■ **WHAT THE TASK REQUIRES**
In the entries below, find the line with "512x384 pixels. Task: Open" and the line with "Click the 12%受講中 progress label". Repeat exactly everything between them, those two lines included, but not the pictures.

■ **SUPPLIED DATA**
^^^^^^^^^^^^^^^^
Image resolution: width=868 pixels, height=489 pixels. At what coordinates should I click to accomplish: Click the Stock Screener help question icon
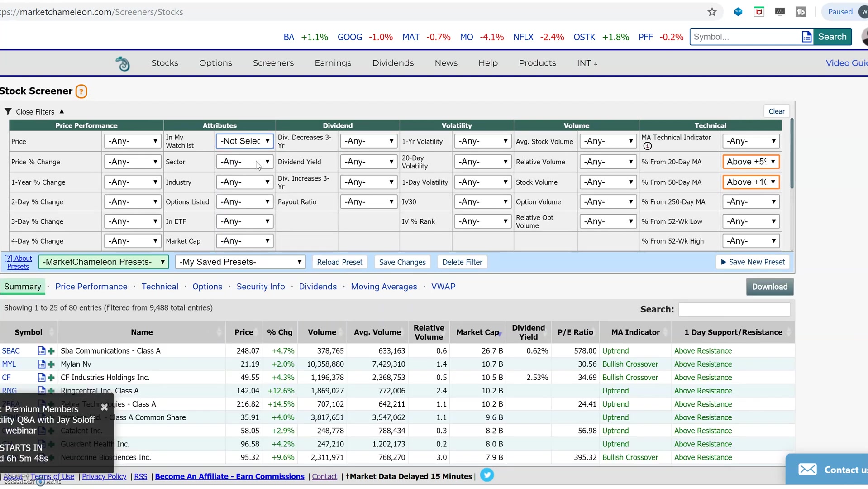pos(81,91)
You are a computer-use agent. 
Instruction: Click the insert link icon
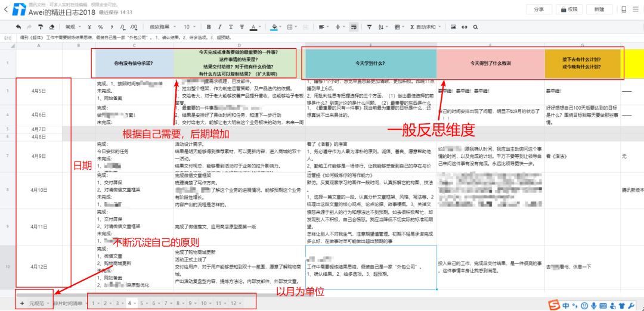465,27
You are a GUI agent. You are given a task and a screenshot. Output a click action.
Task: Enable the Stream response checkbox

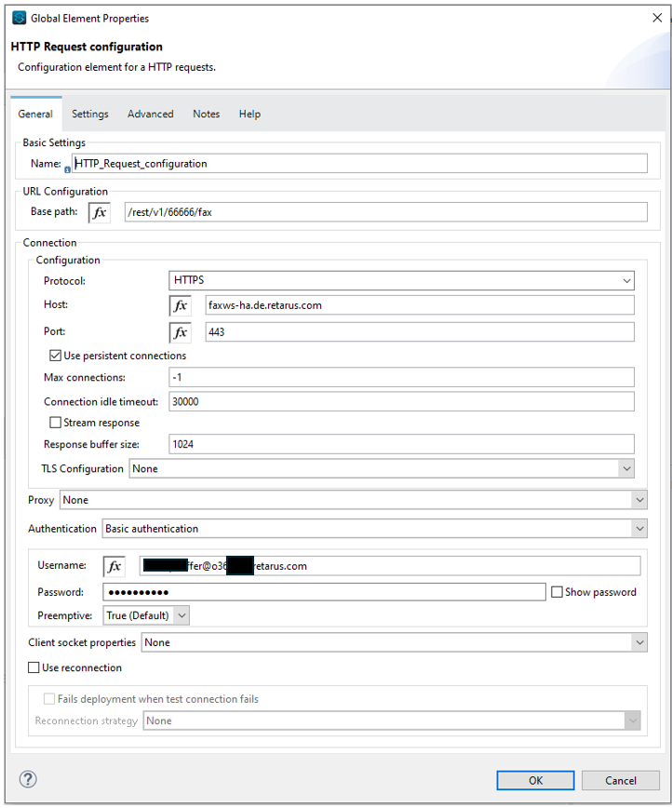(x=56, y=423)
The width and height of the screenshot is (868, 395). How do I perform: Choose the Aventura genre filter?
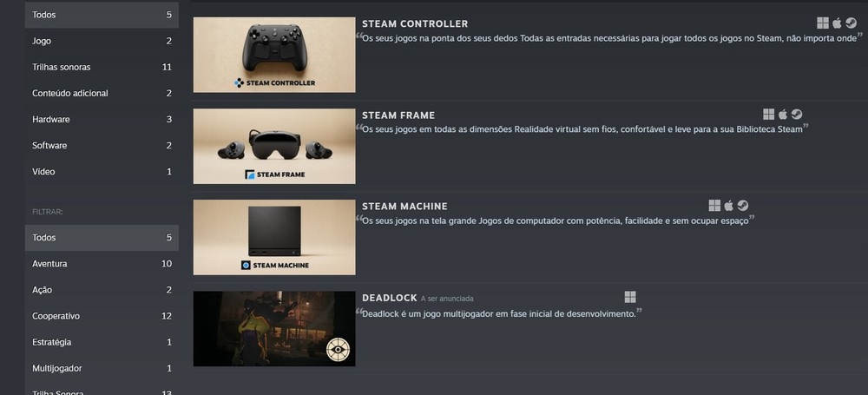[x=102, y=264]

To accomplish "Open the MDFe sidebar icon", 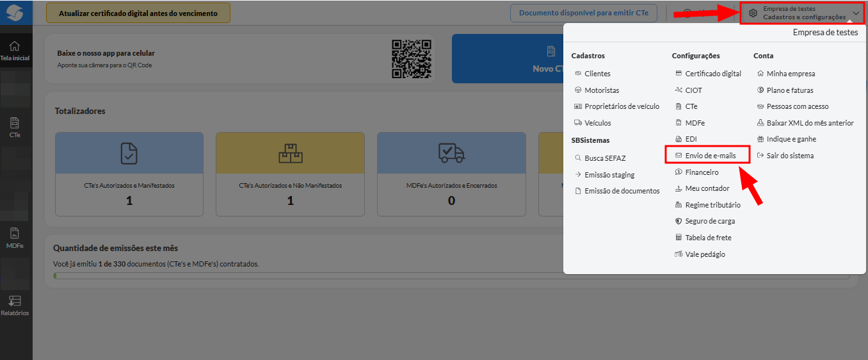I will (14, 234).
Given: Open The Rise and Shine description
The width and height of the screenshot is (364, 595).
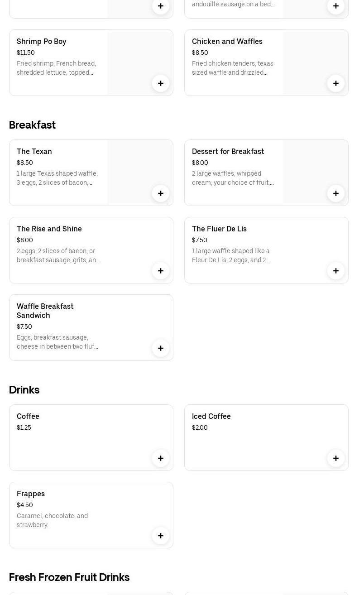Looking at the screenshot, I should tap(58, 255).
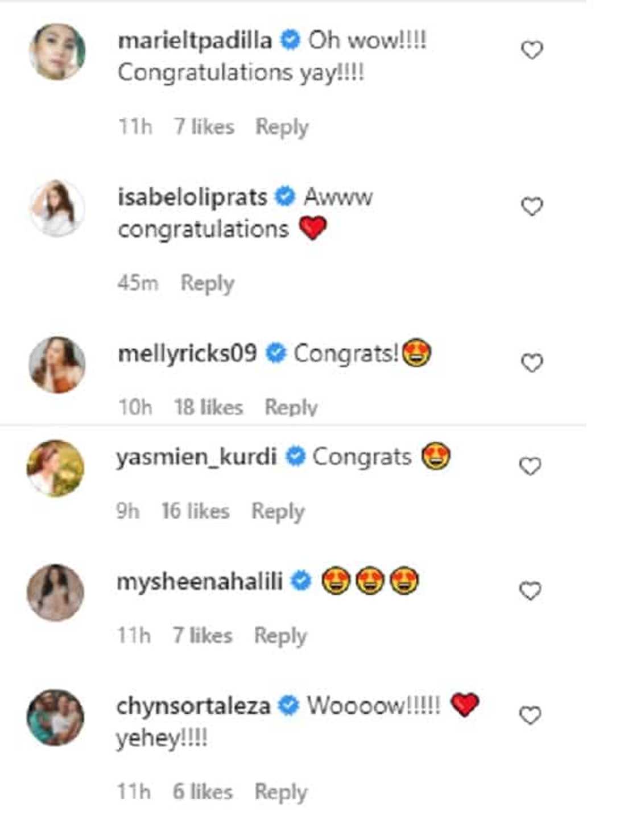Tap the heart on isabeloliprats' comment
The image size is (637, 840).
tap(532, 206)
^^^^^^^^^^^^^^^^
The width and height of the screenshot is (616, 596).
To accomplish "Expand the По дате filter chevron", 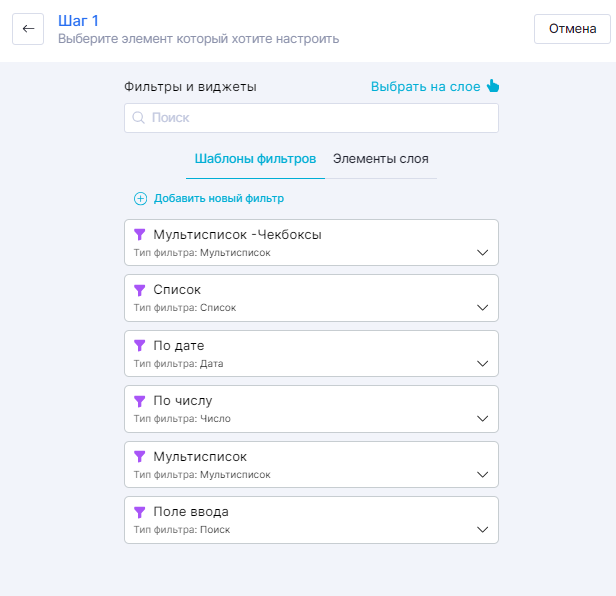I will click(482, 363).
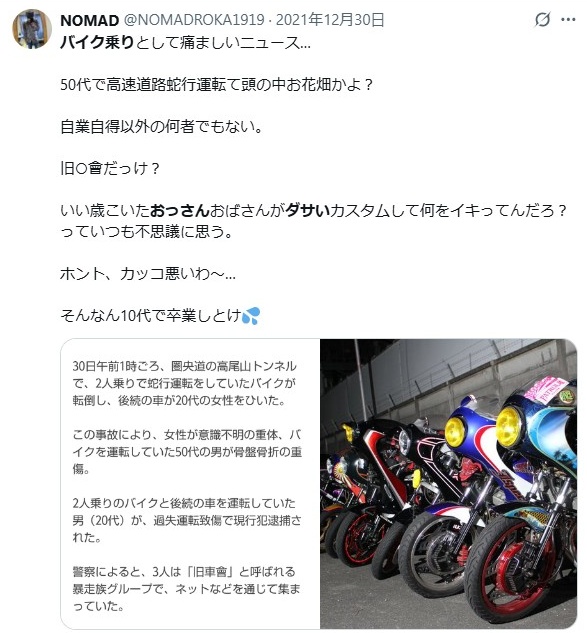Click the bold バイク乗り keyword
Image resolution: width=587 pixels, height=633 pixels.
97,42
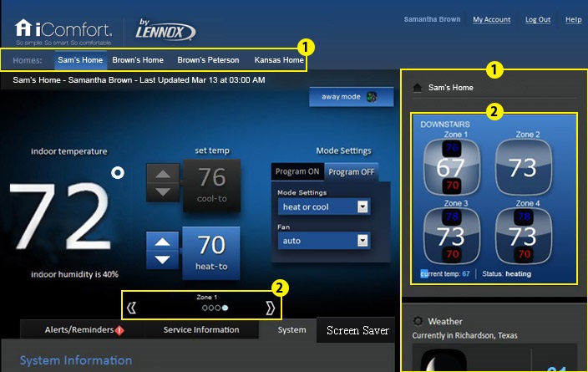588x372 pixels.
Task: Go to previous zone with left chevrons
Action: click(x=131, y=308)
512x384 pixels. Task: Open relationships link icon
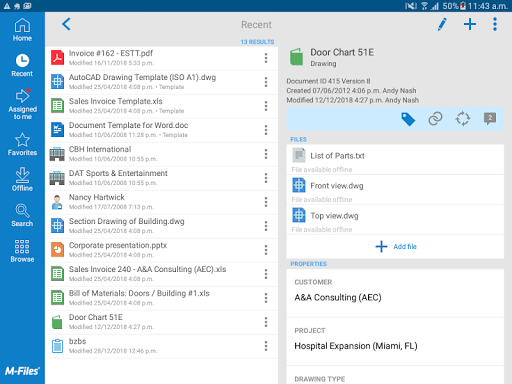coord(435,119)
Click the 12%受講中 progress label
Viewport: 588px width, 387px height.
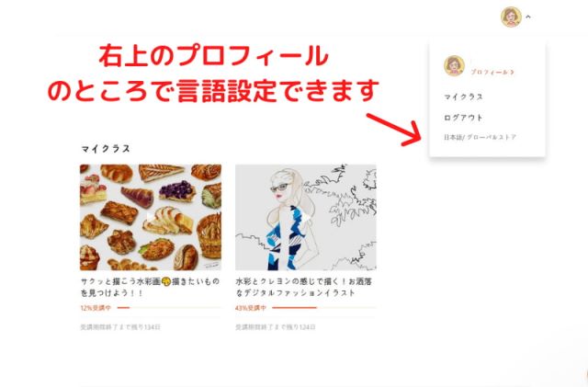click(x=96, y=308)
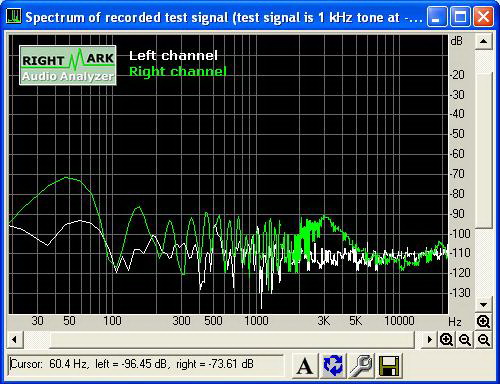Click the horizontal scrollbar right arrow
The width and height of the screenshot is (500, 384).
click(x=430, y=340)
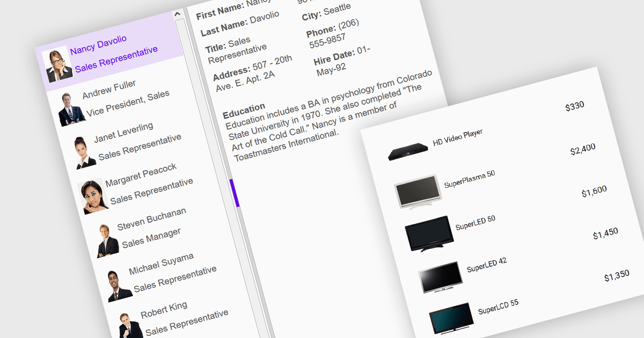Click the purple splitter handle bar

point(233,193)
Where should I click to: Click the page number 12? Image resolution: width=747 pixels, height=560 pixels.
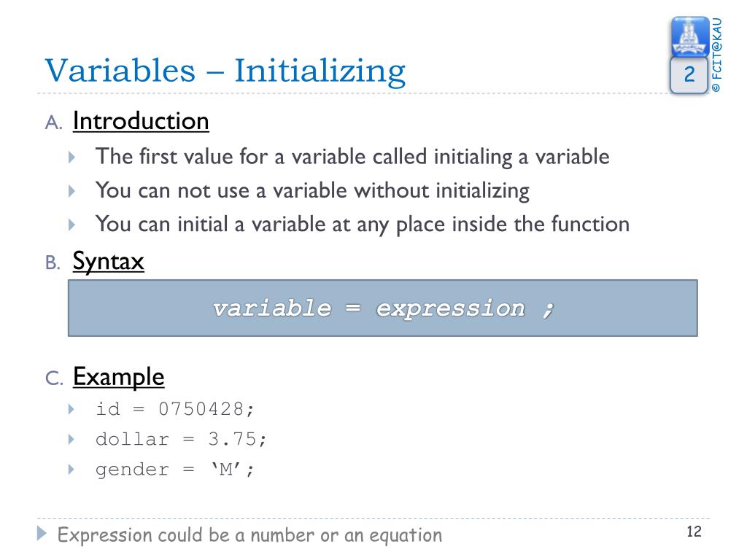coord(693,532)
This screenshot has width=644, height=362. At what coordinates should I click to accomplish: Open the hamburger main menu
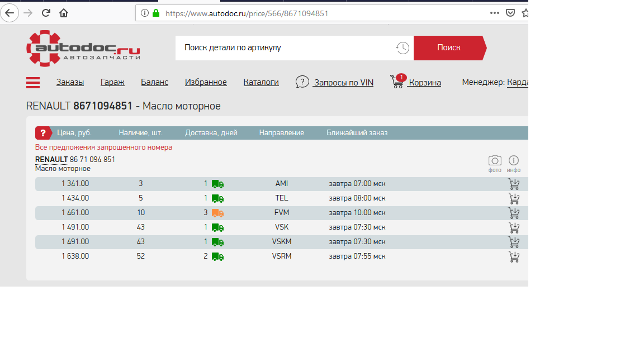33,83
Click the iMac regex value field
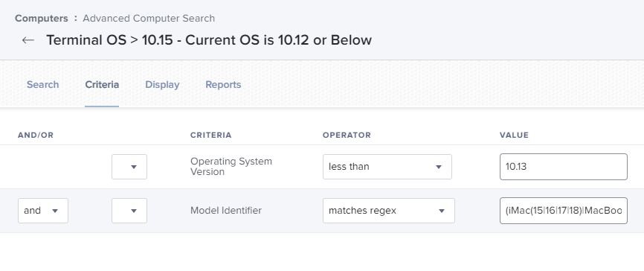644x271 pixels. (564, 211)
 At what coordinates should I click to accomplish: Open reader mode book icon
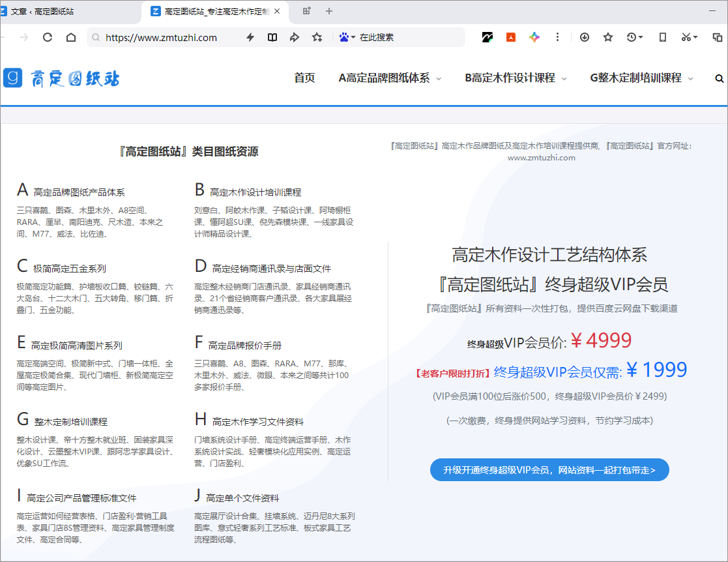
^^^^^^^^^^^^^^^^
■ **RESPONSE AREA**
512x384 pixels. Task: Open relationships link icon
coord(435,119)
Click the 12%受講中 progress label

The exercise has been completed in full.